D’autres œuvres suggèrent des univers galactiques aussi bien que des paysages minuscules, un regard vers le ciel ou s’arrêtant à l'horizon. Dans Primordial Ooze, les crocs acérés et la bouche d'une divinité protectrice bouddhiste traditionnelle se referment sur une silhouette humaine. Cela représente l’ego transformé. Ces gardiens sont censés dévorer le monde ordinaire, un réconfort et une menace dans l’univers de Leidy Churchman.
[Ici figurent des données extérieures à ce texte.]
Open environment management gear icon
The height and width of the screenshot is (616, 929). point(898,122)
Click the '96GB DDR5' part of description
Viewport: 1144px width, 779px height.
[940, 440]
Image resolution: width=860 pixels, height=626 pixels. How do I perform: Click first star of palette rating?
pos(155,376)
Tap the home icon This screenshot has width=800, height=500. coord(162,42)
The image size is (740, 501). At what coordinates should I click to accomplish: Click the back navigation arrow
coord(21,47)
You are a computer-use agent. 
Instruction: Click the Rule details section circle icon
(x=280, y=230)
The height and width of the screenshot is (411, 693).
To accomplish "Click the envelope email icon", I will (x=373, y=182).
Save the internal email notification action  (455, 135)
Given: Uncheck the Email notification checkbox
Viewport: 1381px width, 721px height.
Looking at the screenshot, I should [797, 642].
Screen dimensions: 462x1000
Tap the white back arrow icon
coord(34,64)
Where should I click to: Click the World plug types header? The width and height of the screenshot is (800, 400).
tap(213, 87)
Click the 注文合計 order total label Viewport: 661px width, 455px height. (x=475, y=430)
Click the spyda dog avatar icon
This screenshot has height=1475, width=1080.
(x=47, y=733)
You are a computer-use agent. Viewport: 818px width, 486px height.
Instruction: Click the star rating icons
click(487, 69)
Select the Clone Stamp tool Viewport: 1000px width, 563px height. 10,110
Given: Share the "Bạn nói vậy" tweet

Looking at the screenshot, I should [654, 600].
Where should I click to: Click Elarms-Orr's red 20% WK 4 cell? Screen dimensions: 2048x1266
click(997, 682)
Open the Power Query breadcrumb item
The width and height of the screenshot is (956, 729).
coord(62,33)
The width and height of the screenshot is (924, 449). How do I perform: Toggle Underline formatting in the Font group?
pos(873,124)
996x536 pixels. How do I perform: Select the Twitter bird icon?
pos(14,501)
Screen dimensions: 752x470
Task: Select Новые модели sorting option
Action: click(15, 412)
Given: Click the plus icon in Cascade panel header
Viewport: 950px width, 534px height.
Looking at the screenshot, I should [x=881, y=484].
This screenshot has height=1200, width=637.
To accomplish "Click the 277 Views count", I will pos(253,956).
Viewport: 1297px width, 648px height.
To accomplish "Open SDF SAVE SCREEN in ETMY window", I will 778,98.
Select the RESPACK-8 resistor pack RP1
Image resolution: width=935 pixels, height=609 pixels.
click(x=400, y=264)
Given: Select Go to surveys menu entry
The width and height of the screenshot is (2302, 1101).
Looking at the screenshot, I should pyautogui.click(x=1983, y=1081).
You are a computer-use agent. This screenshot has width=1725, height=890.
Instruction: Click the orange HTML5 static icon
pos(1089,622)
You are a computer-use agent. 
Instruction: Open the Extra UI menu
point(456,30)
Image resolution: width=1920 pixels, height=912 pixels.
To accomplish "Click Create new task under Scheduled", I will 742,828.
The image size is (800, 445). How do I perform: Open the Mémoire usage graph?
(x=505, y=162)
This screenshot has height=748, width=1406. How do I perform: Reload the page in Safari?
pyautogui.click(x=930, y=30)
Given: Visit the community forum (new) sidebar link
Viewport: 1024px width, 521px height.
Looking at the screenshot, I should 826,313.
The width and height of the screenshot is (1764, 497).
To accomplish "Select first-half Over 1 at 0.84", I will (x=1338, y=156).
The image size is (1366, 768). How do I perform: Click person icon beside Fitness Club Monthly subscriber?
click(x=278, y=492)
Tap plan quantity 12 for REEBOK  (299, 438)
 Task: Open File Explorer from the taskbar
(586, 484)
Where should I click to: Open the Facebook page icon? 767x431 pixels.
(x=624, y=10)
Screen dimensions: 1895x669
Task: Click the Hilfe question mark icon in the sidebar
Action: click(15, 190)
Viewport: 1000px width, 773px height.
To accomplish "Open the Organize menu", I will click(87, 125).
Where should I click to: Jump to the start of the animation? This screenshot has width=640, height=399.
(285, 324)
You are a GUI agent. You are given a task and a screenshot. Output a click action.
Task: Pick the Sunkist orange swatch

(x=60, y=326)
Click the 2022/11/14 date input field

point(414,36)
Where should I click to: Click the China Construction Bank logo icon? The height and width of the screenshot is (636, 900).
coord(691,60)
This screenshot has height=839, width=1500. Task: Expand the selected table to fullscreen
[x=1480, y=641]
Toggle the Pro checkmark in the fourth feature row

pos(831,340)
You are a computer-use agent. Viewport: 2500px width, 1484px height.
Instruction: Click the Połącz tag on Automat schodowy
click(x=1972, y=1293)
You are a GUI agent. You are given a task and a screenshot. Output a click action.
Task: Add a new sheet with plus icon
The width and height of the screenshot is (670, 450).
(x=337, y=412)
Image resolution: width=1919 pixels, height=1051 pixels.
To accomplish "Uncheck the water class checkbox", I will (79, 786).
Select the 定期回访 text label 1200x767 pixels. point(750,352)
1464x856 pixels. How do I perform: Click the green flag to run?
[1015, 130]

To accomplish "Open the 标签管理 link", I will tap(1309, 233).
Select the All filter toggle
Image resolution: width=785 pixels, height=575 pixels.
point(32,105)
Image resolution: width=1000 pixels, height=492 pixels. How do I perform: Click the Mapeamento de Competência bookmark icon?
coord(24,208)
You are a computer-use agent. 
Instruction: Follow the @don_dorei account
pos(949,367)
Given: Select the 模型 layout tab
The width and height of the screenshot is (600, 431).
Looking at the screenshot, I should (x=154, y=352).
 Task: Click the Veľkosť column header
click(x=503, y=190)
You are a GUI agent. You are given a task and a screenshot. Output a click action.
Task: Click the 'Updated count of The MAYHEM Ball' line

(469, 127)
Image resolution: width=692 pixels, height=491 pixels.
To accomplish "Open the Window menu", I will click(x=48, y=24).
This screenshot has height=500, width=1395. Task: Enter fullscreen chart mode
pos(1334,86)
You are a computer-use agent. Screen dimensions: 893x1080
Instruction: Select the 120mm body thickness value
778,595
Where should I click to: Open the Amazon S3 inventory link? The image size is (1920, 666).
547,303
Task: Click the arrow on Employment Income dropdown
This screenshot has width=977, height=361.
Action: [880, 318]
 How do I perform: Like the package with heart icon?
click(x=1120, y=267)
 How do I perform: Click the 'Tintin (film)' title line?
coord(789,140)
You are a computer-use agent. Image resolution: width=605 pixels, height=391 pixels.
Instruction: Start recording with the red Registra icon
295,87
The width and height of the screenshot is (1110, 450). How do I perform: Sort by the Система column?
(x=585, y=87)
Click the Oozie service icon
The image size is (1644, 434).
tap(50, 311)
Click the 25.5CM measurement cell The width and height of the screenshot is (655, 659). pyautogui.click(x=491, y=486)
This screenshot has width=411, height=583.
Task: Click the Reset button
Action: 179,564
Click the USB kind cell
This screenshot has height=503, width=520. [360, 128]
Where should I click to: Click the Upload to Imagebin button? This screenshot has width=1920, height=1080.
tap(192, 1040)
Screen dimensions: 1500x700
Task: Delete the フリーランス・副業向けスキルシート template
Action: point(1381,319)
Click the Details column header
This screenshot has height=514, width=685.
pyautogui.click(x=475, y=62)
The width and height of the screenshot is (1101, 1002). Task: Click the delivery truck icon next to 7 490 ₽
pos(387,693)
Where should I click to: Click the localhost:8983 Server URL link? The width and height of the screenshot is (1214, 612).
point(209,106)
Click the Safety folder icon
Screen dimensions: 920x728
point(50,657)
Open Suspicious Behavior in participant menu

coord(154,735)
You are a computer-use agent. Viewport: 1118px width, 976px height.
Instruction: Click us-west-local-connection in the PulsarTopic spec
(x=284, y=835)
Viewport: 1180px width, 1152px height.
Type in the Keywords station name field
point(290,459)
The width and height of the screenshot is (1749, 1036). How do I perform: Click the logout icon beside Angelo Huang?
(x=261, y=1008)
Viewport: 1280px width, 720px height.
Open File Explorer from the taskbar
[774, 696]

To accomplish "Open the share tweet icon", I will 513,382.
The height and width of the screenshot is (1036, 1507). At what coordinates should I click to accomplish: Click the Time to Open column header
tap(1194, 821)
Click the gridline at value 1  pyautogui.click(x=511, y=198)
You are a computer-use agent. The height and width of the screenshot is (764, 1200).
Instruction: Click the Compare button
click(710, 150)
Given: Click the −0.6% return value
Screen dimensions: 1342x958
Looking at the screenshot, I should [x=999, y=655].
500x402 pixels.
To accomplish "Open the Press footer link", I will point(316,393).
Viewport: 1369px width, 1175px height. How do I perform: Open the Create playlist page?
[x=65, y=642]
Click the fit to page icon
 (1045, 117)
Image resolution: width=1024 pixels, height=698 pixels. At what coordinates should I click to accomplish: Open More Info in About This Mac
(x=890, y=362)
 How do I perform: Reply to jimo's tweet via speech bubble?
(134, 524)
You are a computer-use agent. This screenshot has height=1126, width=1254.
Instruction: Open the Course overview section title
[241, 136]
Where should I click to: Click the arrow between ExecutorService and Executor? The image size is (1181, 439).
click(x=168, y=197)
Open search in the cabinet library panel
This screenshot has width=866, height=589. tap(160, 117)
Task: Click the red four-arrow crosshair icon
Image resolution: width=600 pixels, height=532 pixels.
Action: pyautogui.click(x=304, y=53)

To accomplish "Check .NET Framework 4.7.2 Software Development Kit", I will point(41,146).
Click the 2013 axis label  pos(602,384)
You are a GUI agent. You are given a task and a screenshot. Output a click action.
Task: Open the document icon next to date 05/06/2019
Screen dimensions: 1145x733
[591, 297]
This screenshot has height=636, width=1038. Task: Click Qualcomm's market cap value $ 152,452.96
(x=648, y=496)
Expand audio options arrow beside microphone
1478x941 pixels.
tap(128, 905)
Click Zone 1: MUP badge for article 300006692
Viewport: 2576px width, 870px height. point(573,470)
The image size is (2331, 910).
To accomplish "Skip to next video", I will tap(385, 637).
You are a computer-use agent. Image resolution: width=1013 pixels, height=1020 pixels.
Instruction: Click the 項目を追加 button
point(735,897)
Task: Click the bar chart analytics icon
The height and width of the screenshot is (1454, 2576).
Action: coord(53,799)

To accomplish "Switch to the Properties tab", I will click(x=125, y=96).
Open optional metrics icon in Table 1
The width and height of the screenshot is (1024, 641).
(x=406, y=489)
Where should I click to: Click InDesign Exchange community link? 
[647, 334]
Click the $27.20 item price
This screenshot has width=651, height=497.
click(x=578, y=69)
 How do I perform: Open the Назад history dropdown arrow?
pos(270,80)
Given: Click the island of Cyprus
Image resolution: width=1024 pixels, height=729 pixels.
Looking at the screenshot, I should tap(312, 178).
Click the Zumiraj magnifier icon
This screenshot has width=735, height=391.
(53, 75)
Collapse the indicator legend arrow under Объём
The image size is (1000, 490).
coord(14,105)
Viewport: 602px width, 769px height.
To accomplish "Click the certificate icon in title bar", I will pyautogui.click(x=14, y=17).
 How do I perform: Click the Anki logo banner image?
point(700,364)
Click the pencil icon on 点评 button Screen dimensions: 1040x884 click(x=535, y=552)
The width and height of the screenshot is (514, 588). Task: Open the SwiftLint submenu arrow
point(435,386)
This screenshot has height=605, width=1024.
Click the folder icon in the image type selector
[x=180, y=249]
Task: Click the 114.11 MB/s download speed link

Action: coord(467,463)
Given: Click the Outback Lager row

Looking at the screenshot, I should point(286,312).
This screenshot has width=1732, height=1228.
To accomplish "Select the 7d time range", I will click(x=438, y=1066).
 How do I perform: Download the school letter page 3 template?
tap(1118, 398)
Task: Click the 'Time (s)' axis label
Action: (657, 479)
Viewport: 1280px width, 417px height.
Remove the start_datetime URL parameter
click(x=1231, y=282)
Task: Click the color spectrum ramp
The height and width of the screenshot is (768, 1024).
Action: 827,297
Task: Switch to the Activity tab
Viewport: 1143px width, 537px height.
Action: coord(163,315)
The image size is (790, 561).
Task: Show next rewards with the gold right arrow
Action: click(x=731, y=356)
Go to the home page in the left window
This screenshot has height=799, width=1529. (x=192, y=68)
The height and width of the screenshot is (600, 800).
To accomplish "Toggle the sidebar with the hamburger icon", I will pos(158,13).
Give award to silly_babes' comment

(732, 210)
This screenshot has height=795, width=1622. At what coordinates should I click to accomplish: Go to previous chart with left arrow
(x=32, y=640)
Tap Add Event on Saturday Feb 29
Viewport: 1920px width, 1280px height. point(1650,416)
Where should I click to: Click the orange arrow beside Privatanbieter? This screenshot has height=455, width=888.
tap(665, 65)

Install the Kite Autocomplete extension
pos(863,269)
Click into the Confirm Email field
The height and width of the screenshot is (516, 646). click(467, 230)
Pith Instruction, autre tableau de grand format, est un plan rapproché sur un sanctuaire, représentant une scène composée d’objets compactés : coquilles de conques, cristaux et réservoirs d’eau. Une représentation du bodhisattva Manjushri, épée à la main, s’apprête à couper l’illusion et l’ignorance. Les points suggèrent à nouveau l’approche d’une autre perspective, le voyage subliminal passant d’une perception à une autre. Internal Loop, autre tableau mobile de l'exposition, invite à traverser l'existence moderne — une peinture composée de mots évoque nos écrans et leur scrolling, avec des termes comme « meurtre », « jus », « dépendance » et « pisse » présentés sur un même plan. Nous voici renvoyés aux réseaux sociaux et à leur défilement, où génocide, vidéos d’animaux et une fête d’anniversaire font tous partie de l'image animée, ce qui a pour effet de les mettre sur un pied d'égalité. Le flux constant d’images-mots fait également référence à la publicité, aux enseignes ou aux couvertures de livres, objets médiatiques n'ayant qu'une seule fin : la consommation et son obsession. Dans Internal Loop comme dans Inner Dialogue, plus grande peinture de l’exposition, les mots peints incitent à approfondir notre réflexion. Ils « nous prennent par la main vers un concept afin que nous puissions aller au-delà », explique Leidy Churchman. « Nous tenons pour acquis le fait d’ouvrir les yeux et de regarder le monde. Nous pensons que le monde nous envahit, mais c’est en réalité nous qui venons à lui. Nous projetons notre vécu sur ce que nous voyons. Nous percevons à peine ce qui est là ». Inner Dialogue peut ainsi se comprendre comme une invitation à regarder différemment : le monde, les autres et, surtout, nous-mêmes.